在已发现的产紫色杆菌素的菌株中,对紫色色杆菌(C.violaceum)的研究最为广泛。2003年,C.violaceum全基因组测序完成,为紫色杆菌素合成途径解析及应用提供了保证。紫色杆菌素的生物合成涉及一个基因簇,长约7.3kb,包括5个基因,分别是VioA、VioB、VioE、VioC和VioD。
脱氧紫色杆菌素是比紫色杆菌素少一个氧原子的结构类似物,通常伴随紫色杆菌素产生,是紫色杆菌素合成途径的副产物。但是脱氧紫色杆菌素产量很低,分离困难,因此对其性质及生物活性研究较少。目前急需一种便利的方法来生产脱氧紫色杆菌素,加强对脱氧紫色杆菌素的研究和应用。
发明内容
本发明的目的是提供产脱氧紫色杆菌素的重组恶臭假单孢菌及其应用。
本发明所提供的重组恶臭假单孢菌,是将脱氧紫色杆菌素合成相关基因簇导入恶臭假单孢菌中获得的重组菌,所述脱氧紫色杆菌素合成相关基因簇编码紫色杆菌素合成途径中的VioA、VioB、VioC和VioE四种酶。
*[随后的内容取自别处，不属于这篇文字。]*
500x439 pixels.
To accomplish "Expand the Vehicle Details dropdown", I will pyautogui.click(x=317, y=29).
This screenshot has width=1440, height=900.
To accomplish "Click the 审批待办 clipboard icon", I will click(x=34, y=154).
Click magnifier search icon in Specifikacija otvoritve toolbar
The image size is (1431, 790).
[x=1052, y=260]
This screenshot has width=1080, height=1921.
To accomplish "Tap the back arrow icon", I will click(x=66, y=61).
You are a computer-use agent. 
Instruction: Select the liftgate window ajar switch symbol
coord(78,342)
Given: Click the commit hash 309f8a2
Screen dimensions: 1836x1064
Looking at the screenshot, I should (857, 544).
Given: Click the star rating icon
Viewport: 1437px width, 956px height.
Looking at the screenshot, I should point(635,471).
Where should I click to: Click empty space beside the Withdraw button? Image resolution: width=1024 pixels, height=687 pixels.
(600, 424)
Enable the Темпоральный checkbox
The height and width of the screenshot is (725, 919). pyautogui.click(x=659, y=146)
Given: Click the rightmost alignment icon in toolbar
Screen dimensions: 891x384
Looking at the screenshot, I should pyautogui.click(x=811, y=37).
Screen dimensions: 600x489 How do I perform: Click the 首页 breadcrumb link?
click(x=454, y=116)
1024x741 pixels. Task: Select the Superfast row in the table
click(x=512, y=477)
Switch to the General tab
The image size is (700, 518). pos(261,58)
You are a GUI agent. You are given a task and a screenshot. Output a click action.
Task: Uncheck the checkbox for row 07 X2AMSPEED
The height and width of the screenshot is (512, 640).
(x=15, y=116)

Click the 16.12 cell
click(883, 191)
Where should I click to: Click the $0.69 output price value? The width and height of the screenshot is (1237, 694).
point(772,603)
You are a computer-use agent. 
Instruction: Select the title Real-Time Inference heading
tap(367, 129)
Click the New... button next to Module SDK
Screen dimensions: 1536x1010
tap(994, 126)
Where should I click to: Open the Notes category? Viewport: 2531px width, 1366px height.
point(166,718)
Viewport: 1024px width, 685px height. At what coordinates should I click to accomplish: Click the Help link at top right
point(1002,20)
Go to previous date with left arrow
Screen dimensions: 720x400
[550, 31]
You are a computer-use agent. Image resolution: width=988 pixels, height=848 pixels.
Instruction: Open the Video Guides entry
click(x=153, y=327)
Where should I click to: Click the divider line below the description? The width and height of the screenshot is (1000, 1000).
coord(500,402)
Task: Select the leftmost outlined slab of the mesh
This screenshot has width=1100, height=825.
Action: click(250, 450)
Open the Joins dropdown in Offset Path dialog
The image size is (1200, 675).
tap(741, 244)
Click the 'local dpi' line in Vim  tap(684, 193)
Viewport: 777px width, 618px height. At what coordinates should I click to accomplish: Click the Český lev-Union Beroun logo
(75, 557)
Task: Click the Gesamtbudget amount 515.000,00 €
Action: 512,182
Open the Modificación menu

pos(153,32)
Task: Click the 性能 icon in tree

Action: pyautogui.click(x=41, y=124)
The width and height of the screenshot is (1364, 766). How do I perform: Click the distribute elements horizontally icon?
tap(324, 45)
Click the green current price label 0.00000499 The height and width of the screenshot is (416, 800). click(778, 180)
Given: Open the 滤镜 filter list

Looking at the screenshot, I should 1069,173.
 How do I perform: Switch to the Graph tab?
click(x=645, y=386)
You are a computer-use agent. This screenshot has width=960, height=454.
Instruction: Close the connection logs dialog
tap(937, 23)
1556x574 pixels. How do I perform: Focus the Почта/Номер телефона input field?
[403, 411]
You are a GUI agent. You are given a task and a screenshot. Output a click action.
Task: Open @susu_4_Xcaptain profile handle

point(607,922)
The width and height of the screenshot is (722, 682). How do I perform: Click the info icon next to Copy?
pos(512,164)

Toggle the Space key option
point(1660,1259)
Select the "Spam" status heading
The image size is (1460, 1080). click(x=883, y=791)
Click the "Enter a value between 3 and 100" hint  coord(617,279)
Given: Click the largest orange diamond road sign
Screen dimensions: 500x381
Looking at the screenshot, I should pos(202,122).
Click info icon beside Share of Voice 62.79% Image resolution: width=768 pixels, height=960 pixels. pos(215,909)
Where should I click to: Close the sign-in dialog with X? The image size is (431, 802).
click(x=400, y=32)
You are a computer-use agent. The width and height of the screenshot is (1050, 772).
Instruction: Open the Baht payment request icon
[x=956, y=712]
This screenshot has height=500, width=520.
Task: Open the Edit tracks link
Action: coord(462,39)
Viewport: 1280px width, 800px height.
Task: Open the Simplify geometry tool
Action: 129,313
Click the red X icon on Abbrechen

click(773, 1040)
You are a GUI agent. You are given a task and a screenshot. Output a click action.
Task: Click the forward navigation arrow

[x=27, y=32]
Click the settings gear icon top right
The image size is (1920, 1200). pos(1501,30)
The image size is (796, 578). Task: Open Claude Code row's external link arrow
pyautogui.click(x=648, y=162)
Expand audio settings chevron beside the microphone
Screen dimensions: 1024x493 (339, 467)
紫色杆菌素合成途径中的VioA、VioB、VioC和VioE四种酶是由一株产紫色杆菌素的菌株-杜擀氏菌属(Duganella sp.)B2 CGMCC №2056的紫色杆菌素合成相关基因簇编码的。杜擀氏菌属(Duganella sp.)B2 CGMCC №2056合成紫色杆菌素能力较强,其紫色杆菌素合成相关基因簇是一个新的基因簇。
其中,所述VioA为序列表中的序列2;所述VioB为序列表中的序列3;所述VioC为序列表中的序列4;所述VioE为序列表中的序列5。
所述脱氧紫色杆菌素合成相关基因簇具体可为如下1)或2)或3)的DNA分子:
1)其核苷酸序列是序列表中序列1的DNA分子;
2)在严格条件下可与序列表中序列1限定的DNA序列杂交且编码紫色杆菌素合成途径中的VioA、VioB、VioC和VioE四种酶的DNA分子;
3)与1)的基因具有90%以上的同源性,且编码紫色杆菌素合成途径中的VioA、VioB、VioC和VioE四种酶的DNA分子。
所述步骤3)中的DNA分子,与1)的DNA分子最好有95%以上的同源性。
上述严格条件可为在6×SSC,0.5%SDS的溶液中,在68℃下杂交,然后用2×SSC,0.1%SDS和1×SSC,0.1%SDS各洗膜一次。
所述恶臭假单孢菌可以为恶臭假单孢菌属的各种常见菌株如恶臭假单孢菌DSM1693、恶臭假单孢菌ATCC17485或恶臭假单孢菌NCIMB10432。
所述重组恶臭假单孢菌可用来生产脱氧紫色杆菌素。
本发明的另一目的是提供一种生产脱氧紫色杆菌素的方法。
本发明所提供的生产脱氧紫色杆菌素的方法,是以L-色氨酸为底物利用所述的重组恶臭假单孢菌发酵生产脱氧紫色杆菌素。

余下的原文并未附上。